Gas storage in compartmentalized reservoirs: a numerical investigation on
possible "unexpected" fault activation
P. Teatini, M. Ferronato, A. Franceschini, M. Frigo, C. Janna, C. Zoccarato
Dept. of Civil, Environmental and Architectural Engineering, University of Padova, Italy
G. Isotton
M3E S.r.l., Padova, Italy
ABSTRACT
Underground gas storage (UGS) is a practice that is becoming widely implemented
to cope with seasonal peaks of gas consumption. When the target reservoir is located
in a faulted basin, a major safety issue concerns the reactivation of pre-existing
faults, possibly inducing (micro-) seismicity. Faults are reactivated when the shear
stress exceeds the limiting acceptable strength. It
has been observed in The Netherlands that this occurrence can happen "unexpectedly"
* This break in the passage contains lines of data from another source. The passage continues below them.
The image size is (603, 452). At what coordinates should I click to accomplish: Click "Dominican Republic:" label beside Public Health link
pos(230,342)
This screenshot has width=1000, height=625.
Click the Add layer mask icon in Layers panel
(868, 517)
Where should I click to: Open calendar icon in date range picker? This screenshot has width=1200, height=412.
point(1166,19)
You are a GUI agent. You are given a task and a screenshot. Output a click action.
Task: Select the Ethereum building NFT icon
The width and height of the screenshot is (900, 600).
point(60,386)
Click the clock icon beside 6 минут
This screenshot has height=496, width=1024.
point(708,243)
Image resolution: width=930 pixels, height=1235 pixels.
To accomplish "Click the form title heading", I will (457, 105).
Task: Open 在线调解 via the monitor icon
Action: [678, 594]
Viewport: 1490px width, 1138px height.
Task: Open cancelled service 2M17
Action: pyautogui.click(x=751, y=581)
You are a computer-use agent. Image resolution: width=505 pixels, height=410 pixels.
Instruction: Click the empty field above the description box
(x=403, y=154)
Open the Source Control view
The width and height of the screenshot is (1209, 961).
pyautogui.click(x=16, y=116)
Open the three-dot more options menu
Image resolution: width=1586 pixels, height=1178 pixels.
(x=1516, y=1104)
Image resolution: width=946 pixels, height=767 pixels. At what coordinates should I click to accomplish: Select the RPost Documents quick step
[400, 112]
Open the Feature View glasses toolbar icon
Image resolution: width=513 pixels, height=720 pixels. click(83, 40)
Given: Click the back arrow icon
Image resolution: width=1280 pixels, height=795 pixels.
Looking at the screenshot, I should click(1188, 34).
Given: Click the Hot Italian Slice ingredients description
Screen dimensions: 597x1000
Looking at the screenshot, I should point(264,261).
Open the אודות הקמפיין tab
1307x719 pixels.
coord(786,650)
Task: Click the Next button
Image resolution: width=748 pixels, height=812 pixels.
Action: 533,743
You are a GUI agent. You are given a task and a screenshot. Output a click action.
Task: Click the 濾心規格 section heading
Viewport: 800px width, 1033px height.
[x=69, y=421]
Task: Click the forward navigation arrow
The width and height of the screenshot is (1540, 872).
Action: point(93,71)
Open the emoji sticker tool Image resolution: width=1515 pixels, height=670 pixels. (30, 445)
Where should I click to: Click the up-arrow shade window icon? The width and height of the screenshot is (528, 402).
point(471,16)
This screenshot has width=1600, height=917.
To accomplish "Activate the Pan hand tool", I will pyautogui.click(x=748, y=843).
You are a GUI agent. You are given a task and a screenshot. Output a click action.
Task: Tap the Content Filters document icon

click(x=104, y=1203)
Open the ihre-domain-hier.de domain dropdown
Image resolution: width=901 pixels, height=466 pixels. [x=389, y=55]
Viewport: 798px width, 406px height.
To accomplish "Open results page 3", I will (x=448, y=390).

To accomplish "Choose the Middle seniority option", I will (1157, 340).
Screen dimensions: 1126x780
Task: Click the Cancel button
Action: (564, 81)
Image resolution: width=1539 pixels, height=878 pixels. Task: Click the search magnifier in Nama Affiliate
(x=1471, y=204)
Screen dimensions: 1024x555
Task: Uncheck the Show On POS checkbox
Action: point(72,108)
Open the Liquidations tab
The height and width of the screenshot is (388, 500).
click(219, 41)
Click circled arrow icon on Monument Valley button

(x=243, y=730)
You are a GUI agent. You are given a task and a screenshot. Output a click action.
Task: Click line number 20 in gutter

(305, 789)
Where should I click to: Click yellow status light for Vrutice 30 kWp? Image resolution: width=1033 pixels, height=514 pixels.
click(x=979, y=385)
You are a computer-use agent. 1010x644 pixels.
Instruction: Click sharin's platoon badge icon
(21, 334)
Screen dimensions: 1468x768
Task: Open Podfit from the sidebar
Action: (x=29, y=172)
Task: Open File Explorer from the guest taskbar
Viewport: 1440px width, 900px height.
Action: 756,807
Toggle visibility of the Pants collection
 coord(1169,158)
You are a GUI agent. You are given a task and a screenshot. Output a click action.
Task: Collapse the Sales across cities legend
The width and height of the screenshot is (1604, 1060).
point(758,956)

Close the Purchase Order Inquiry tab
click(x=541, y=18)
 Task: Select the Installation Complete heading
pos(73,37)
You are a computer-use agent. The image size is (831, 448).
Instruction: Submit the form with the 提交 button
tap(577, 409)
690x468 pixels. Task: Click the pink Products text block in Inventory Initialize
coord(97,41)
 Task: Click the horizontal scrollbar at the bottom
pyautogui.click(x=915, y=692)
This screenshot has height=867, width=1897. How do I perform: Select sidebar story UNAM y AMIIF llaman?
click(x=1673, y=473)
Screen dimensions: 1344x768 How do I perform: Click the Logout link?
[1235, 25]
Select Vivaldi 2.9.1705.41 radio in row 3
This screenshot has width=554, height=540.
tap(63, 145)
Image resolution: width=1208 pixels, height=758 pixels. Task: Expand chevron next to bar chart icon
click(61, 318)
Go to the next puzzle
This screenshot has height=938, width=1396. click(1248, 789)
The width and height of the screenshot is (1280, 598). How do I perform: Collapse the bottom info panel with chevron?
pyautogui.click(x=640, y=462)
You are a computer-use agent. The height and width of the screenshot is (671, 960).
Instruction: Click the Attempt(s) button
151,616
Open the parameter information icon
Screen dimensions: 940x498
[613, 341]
during the life of a UGS reservoir, i.e. when the actual stress regime is not
expected to reach the failure condition. A numerical analysis by a 3D FE-IE
elasto-plastic geomechanical simulator has been carried out to cast light in this
respect, by investigating the mechanisms and the critical factors
that can be responsible for a fault reactivation during the various stages of UGS
in reservoirs located in the Rotliegend formation.
The model outcomes show that the settings (in terms of reservoir and fault
geometry, geomechanical parameters, and pressure change
distribution) more prone to fault activation during primary production are
also the most critical ones during cushion gas injection and UGS cycles.